New pond and rain gardens: build a new pond / water retention system near the Zoo with green infrastructure along West Drive: a combo of retention tanks, channels, grading, and plantings.
Restored pond: improve conditions at older pond near Flatbush Ave.
Lake shoreline upgrade: reconstruct the shoreline of Brooklyn’s only lake to improve its environmental resiliency and enhance the visitor experience.
Cost: ~$70M
When: Start 2029 and est complete 2032.
Walk Thru by BK DEP Comish
“Blue Belt”
They call it a “blue belt” and it’s the first to hit Brooklyn after a successful pilot of these ideas in Staten Island.
Other Cities Getting Spongier
This is one type of tactic for urban resilience in major cities. Flood experts such as Rebuild By Design and One Architecture have been advocating for plans like these in their 2022 Rainproof NYC Report: “Turning The Concrete Jungle Into A Sponge”. They cite projects like this and examples from other cities around the world.
Going Faster To Try To Keep Up
Just a month ago, two people drowned in NYC apartments from stormwater flooding, including a man nearby to this project in the Flatbush area.
NYC DEP Commissioner Rit Aggarwala recognizes that and the need to move faster.
4 of the most intense rainstorms in NYC history have happened in the last 4 years. The climate is changing faster than our infrastructure can keep up.

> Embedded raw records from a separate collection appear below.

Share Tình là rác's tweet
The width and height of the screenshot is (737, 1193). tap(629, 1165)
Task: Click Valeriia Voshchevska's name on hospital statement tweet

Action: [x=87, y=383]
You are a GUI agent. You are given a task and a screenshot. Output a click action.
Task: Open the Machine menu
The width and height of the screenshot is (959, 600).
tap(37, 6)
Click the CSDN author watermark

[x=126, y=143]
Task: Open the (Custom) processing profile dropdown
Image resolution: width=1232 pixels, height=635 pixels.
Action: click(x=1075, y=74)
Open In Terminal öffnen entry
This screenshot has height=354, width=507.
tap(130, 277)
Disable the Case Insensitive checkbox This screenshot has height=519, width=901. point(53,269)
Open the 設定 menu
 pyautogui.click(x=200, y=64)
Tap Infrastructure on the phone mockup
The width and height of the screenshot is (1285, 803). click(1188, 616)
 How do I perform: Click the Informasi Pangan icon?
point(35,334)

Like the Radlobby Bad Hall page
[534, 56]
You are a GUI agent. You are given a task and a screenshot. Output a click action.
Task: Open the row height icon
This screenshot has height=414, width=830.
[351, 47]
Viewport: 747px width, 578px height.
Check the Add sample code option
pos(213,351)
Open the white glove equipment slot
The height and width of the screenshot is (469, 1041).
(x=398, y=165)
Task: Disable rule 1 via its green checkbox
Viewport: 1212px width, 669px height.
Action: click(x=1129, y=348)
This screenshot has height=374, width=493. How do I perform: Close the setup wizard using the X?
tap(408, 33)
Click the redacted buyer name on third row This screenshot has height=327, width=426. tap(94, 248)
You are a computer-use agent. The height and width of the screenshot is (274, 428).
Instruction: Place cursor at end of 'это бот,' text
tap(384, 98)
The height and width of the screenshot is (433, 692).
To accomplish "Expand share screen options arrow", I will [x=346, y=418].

NYC DEP Rit Aggarwala Explains Plans
Big projects like this ARE valuable in that they will take a multimillion-gallon-gulp out of cloudburst flood waters at key moments.
But, that wont solve it all. While the city is tackling this on many fronts, they also underscore the need for individual homeowners, building owners to do their part. We just can’t wait for the city to solve it all. After all, sewer upgrades and big projects like these many take years. So people need to do things at their place as well.
Why Does This Take So Long?
A fair question. One reason is it took a year to study the details of how water moves in and out of the existing park, then run hydrological models on different ways to increase capacity WITHOUT wrecking key parts of the park. Doing a big project means lots of engineers and other experts to ensure it works when water drops and rises.
The other things that slow down projects like this are:
Community input: public land projects are better when the communities get to review them and provide input and local expertise. This takes time.
Procurement: getting bids reviewed and approved take a long time in city government, something many city commissioners mention.
Money: oh yeah, there’s that
A Walk Turned Into $70M
The effort really started in earnest 3 years ago, when Morgan Monaco, the head of Prospect Park Alliance, took a walk in Prospect Park with DEP’s Rit Aggarwala. They wanted to see what could possibly be done to improve the park and reduce area flooding, both in the park but also in the surrounding Brooklyn neighborhoods. Soon after that walk, there was a bad storm which increased the urgency.
…and here we are, 3 years and $50M later”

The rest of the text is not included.